After the UI work I swapped over to working on the list validation code. I'd sill like to get the list validator running on 3.0 so we can have some of this code in-place and working with Wabbajack 2.5 while coding continues on 3.0. Having one branch of code disconnected with the stable branch creates problems over time, since it's hard to want to fix something in 2.5 when we'll just need to port the changes into 3.0, essentially writing the fix twice. The validator works well enough, but uses way too many system resources, at one point trying to make over 200 web requests at one time, so the limiter needs a bit of reworking. But I did get several more downloaders coded.

This brings me back to some thoughts about the "task" or "CPUs" model of Wabbajack up to this point. Up until now, Wabbajack has always had this view of the world that it has a certain amount of tasks to accomplish, and tries to not overwhelm a computer by only doing a few of them at once. However this is an imperfect model, let's look a bit at why.

* CPU access should be limited by number of high computation tasks being run. Don't extract 200 files at once, this will overwhelm the CPU and cause it to stutter while the user is trying to use it

* Internet bandwidth - we want to use as much bandwidth as possible, but at some point adding more connections just slows everything down, it's better to have 10 connections running at 1x speed, than 20 connections running at 0.5x speed. Also it would be nice for users to be able to throttle network bandwidth if they want to play nice with other people on their network

* Network connections - some home routers try a round-robin approach to traffic balancing. If we allocate 200 connections, your WJ download will run fast, but other people on your network will only get 1/200th of the total bandwidth of your Internet. So that's another reason to limit the number of requests

* Disk bandwidth - same sort of thing as the Internet, a SSD can only push about 500MB/sec. No reason to go much faster. The number of tasks doesn't matter here as much as the amount of bandwidth being used.

* Disk tasks - HDDs prefer to only do one task at once as they only have one motor to move the read/write head. We can't really design for that, but we should be able to limit the tasks to two as much as possible.  

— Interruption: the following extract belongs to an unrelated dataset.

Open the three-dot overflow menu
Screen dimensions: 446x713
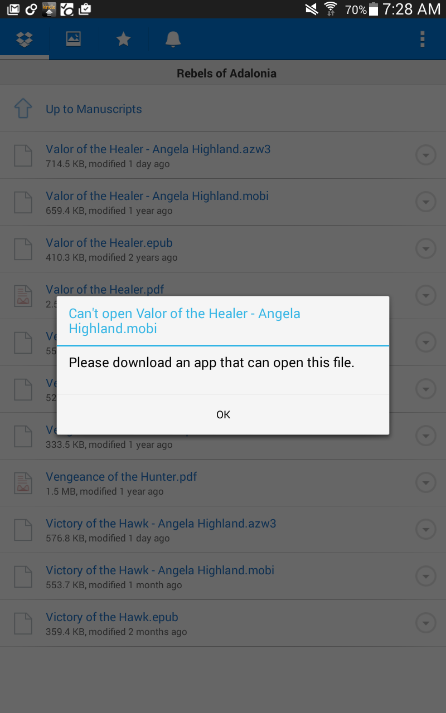pyautogui.click(x=423, y=40)
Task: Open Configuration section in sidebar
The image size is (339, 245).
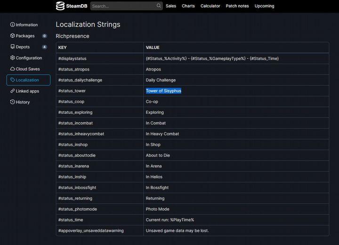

As you can see, some of these limits are based on a count: number of connections/tasks. While others are metered (bandwidth). In the past Wabbajack has lumped all these together, but I don't think that's a good approach. So this is one of my next tasks (pun not intended): figure out a way to limit the different resource usages and allow users to configure each. I'd also love to find a way to show realtime feedback on all these values, so once a second or so the UI could update with "Downloading: 100MB/sec, Hashing: 60MB/sec, Disk Usage: 60MB/sec". But I think that's probably the easy part of this problem.

Thank you for your support, development is going well, I wake up each morning energized, looking forward to the hours I can spend on coding these improvements. We're still several weeks out from a beta, but we're getting there.